DO THIS — Put the material from the line with "Click the blue" through the end of the material into a two-column CSV with the columns instruction and location. Give one row per request: its text and its answer, each in a single quoted field with line breaks turned into spaces and the pictures left out.

WORKING DATA —
-- START --
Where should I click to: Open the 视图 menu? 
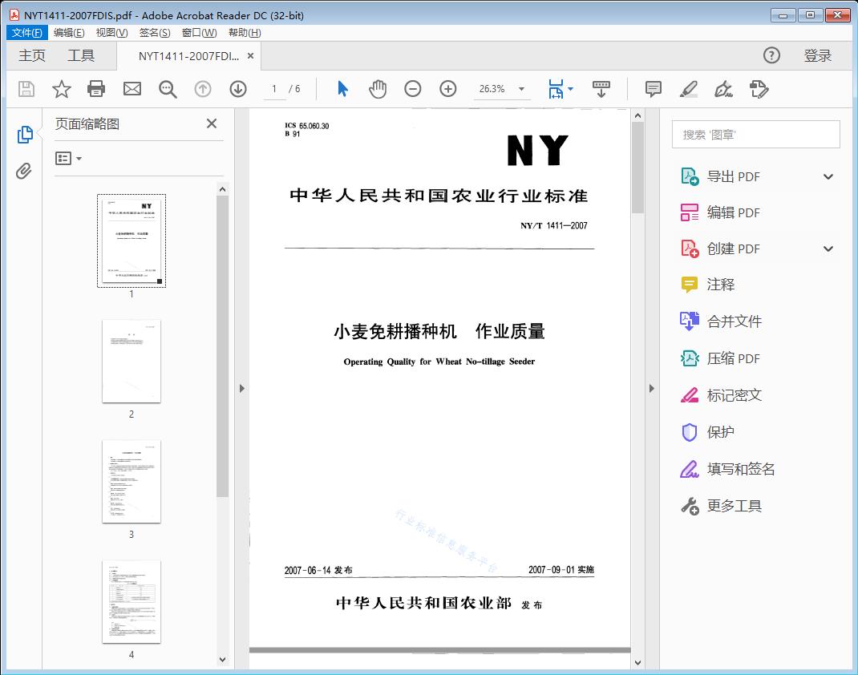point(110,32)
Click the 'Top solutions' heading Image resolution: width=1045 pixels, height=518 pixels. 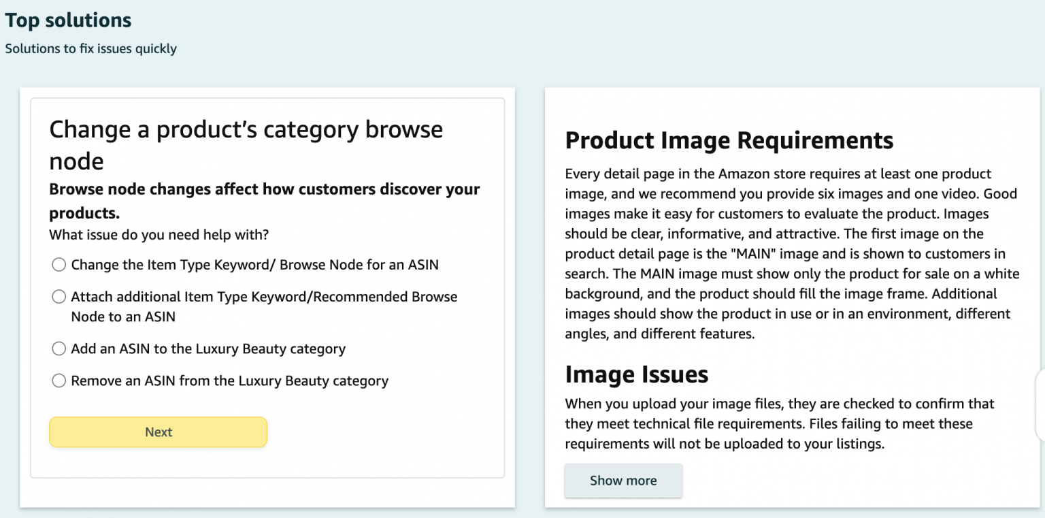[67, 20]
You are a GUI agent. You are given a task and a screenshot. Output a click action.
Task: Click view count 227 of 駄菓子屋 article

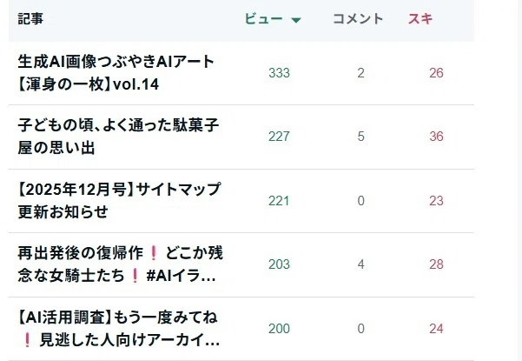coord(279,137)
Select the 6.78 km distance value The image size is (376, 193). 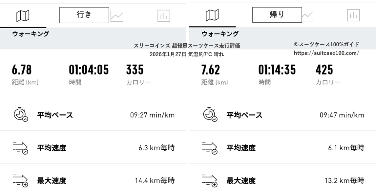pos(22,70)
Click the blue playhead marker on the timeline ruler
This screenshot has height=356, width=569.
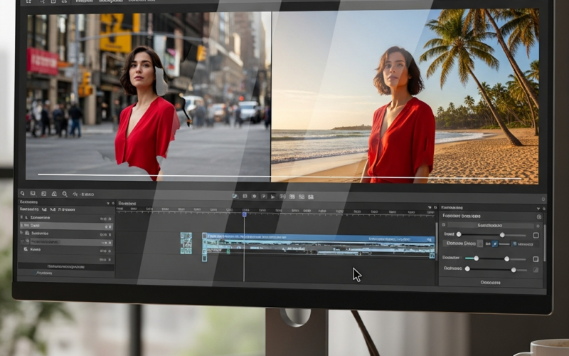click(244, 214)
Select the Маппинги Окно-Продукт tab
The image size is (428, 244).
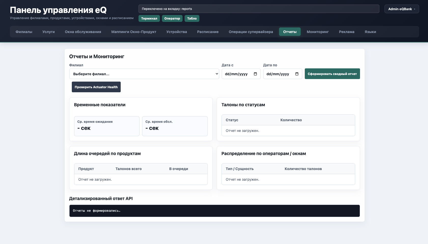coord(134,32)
-- END --
TASK ANSWER —
instruction,location
"Click the blue playhead marker on the timeline ruler This screenshot has height=356, width=569.","click(244, 214)"
"Select the Маппинги Окно-Продукт tab The image size is (428, 244).","coord(134,32)"